■ **Exercise objective**
Using the entries below, write out the line with "Image resolution: width=952", the line with "Select プロジェクトの作成 menu", and every line in between, exactly as each is written.

■ **Exercise data**
=== Section Start ===

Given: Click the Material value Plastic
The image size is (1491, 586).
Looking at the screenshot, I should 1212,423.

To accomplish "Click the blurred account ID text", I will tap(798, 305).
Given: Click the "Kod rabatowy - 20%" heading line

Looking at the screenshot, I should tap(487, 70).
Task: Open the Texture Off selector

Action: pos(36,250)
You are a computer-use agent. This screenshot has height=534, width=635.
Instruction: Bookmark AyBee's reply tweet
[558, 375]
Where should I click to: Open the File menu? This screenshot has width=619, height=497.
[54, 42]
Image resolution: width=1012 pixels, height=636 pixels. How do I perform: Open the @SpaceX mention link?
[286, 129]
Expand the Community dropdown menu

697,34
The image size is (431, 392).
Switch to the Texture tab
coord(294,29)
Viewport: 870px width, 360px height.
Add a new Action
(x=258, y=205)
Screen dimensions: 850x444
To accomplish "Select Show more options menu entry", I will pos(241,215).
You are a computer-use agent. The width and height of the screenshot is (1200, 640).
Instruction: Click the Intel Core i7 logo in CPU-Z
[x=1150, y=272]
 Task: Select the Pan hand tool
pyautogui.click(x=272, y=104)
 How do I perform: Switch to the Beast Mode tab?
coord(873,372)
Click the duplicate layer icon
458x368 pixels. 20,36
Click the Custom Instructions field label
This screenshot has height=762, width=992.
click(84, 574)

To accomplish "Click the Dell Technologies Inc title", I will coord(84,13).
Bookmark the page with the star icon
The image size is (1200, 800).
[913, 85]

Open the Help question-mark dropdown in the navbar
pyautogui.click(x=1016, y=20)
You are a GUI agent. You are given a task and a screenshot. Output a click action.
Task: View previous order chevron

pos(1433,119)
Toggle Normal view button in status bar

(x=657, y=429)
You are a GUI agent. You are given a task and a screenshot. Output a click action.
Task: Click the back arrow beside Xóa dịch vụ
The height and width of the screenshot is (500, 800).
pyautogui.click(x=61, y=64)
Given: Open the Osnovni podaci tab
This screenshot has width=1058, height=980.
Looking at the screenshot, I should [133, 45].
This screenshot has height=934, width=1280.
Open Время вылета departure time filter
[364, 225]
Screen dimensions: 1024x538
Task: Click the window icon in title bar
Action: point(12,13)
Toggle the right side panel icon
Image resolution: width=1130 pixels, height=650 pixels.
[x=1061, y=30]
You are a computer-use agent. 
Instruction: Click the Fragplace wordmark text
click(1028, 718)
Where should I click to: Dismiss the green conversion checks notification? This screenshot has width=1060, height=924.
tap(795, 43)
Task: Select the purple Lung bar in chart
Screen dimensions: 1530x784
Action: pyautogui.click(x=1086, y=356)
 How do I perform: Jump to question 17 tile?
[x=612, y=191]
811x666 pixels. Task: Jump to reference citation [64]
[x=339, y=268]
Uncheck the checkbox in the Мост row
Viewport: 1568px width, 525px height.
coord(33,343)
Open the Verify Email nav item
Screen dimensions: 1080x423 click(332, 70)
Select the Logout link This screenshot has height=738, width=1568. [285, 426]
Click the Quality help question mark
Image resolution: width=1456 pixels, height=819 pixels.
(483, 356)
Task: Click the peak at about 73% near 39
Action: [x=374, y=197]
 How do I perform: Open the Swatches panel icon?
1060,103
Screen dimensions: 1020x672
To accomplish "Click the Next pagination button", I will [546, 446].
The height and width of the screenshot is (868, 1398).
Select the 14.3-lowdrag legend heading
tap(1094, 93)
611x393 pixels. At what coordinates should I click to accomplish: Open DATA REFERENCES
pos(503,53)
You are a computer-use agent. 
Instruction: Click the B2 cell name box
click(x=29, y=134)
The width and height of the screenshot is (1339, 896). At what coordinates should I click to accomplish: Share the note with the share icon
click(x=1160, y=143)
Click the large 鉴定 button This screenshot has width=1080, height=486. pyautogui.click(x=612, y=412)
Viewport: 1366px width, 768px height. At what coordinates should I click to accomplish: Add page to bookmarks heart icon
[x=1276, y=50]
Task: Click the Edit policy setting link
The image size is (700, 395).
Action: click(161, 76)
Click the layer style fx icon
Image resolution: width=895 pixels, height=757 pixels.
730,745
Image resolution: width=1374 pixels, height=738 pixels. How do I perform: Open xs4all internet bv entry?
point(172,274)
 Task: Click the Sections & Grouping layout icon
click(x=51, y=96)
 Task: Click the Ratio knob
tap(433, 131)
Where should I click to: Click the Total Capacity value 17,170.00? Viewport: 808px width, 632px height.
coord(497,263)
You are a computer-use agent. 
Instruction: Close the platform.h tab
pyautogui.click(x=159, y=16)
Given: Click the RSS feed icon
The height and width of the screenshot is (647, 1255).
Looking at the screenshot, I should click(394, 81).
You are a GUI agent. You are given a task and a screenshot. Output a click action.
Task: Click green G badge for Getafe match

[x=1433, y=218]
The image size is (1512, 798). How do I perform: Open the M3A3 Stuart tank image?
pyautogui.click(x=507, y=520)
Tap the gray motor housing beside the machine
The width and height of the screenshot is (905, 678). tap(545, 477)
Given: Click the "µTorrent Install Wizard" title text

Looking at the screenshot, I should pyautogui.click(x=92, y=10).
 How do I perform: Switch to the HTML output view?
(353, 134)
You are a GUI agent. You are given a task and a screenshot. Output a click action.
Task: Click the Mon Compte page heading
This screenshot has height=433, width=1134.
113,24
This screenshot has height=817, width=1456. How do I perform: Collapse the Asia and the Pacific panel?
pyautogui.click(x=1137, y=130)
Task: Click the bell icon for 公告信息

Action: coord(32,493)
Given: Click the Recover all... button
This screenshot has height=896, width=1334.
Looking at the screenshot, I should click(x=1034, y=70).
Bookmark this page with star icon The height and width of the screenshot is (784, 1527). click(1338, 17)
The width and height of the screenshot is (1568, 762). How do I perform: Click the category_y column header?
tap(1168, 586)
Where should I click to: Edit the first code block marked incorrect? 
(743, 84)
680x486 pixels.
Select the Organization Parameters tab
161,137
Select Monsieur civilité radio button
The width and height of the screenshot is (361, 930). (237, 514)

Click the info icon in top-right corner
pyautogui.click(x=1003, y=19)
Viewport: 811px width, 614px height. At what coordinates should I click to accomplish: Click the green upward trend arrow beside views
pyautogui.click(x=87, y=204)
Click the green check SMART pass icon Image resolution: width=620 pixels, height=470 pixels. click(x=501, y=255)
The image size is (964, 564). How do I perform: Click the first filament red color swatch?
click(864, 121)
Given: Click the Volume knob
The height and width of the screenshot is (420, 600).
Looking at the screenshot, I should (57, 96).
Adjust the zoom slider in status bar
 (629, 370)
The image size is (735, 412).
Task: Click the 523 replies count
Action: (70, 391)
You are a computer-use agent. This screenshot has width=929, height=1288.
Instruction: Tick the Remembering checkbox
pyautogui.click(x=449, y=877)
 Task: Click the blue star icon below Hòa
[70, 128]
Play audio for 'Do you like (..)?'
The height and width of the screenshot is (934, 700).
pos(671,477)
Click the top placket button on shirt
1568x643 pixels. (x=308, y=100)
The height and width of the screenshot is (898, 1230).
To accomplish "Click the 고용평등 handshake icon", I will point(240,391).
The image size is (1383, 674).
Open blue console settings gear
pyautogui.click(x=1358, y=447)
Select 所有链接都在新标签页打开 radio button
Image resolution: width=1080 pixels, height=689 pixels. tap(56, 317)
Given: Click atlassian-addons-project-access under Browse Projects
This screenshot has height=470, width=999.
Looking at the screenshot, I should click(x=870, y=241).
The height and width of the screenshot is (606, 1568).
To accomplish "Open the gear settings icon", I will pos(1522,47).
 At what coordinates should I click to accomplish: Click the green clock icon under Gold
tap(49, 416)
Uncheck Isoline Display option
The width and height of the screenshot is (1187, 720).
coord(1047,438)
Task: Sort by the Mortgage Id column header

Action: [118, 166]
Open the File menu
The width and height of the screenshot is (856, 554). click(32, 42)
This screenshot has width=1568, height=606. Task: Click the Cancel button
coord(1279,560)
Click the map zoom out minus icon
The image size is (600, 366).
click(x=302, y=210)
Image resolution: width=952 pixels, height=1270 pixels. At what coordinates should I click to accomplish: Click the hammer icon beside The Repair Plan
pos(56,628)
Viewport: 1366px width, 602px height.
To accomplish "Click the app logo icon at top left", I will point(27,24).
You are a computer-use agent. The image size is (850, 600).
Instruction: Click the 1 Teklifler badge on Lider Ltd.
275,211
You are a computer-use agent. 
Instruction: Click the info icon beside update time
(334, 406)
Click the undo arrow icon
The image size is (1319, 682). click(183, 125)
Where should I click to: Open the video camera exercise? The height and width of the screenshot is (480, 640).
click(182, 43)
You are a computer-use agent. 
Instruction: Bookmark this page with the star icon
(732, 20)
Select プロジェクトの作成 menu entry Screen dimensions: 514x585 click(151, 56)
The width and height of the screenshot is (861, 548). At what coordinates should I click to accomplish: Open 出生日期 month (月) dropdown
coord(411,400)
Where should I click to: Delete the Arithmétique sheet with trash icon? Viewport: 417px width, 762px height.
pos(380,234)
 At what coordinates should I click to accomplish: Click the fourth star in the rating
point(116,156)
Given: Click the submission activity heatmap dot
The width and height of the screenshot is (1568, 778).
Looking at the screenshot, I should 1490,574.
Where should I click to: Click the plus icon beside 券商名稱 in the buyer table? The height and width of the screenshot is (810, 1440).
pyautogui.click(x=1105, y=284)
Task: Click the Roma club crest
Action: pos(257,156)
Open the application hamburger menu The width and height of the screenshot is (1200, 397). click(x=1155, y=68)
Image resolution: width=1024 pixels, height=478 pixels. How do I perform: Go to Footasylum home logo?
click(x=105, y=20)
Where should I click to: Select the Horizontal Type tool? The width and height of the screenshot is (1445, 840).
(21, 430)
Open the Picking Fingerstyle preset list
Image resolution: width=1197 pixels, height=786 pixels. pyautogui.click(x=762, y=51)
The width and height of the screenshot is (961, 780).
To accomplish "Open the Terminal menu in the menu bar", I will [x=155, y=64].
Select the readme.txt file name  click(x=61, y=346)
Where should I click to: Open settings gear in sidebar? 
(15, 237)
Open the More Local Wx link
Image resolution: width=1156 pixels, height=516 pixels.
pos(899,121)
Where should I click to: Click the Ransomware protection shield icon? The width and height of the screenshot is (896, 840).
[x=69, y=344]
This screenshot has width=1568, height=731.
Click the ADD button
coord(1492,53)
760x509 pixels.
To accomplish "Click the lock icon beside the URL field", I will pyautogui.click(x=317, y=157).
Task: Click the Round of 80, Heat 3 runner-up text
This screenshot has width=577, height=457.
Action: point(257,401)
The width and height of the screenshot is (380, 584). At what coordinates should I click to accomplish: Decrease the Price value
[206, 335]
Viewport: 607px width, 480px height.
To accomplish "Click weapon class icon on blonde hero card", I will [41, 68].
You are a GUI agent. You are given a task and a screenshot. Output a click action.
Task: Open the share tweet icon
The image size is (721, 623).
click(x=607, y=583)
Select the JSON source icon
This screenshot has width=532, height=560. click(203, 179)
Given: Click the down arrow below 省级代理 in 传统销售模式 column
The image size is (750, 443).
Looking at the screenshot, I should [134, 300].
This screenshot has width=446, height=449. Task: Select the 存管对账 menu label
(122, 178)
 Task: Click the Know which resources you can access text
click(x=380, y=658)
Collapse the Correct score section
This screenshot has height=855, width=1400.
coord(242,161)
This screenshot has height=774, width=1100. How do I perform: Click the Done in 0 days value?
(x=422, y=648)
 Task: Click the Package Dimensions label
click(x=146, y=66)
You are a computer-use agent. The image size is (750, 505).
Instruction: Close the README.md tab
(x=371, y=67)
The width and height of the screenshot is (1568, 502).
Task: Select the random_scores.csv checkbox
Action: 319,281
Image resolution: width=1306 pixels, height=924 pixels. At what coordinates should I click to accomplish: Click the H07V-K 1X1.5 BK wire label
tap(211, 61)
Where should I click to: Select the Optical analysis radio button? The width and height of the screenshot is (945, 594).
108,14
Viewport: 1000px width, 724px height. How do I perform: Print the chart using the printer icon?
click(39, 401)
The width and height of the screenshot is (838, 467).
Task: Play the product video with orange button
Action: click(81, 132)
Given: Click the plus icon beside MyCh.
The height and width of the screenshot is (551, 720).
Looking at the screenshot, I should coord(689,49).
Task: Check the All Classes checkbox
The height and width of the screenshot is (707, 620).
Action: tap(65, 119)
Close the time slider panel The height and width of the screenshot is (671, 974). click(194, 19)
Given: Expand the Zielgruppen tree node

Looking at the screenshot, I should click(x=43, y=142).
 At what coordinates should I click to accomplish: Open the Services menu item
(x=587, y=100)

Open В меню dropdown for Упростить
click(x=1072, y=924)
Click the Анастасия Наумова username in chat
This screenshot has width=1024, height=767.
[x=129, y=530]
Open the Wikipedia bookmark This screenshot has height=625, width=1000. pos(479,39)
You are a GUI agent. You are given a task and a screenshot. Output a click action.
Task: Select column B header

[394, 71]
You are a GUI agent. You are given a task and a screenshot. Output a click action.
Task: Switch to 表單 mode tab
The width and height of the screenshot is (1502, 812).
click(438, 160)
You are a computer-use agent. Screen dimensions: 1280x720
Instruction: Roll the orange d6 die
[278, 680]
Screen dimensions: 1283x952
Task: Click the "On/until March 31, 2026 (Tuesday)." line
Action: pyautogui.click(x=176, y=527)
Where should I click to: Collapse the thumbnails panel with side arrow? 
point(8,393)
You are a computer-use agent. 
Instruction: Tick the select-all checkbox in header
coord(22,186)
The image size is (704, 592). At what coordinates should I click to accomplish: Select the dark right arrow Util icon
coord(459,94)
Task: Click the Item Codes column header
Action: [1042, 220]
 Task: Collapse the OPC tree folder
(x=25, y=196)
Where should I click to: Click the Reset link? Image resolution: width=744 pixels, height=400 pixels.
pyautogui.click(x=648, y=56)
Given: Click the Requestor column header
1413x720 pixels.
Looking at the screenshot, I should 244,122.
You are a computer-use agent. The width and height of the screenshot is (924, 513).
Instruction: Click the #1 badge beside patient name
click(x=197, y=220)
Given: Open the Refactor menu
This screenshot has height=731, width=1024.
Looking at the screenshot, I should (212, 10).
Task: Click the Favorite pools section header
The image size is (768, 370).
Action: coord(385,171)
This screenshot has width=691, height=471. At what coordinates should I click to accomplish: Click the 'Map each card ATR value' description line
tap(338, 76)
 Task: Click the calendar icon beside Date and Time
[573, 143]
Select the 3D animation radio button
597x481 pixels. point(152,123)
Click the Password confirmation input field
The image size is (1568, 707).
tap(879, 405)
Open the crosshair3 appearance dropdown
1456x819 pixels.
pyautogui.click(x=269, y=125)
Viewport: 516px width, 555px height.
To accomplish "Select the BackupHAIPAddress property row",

=== Section End ===

■ **Answer to this problem**
Image resolution: width=952 pixels, height=1270 pixels. At what coordinates should I click to accomplish: Click the hammer icon beside The Repair Plan
pos(56,628)
Viewport: 1366px width, 602px height.
To accomplish "Click the app logo icon at top left", I will point(27,24).
You are a computer-use agent. The image size is (850, 600).
Instruction: Click the 1 Teklifler badge on Lider Ltd.
275,211
You are a computer-use agent. 
Instruction: Click the info icon beside update time
(334, 406)
Click the undo arrow icon
The image size is (1319, 682). click(183, 125)
Where should I click to: Open the video camera exercise? The height and width of the screenshot is (480, 640).
click(182, 43)
You are a computer-use agent. 
Instruction: Bookmark this page with the star icon
(732, 20)
Select プロジェクトの作成 menu entry Screen dimensions: 514x585 click(151, 56)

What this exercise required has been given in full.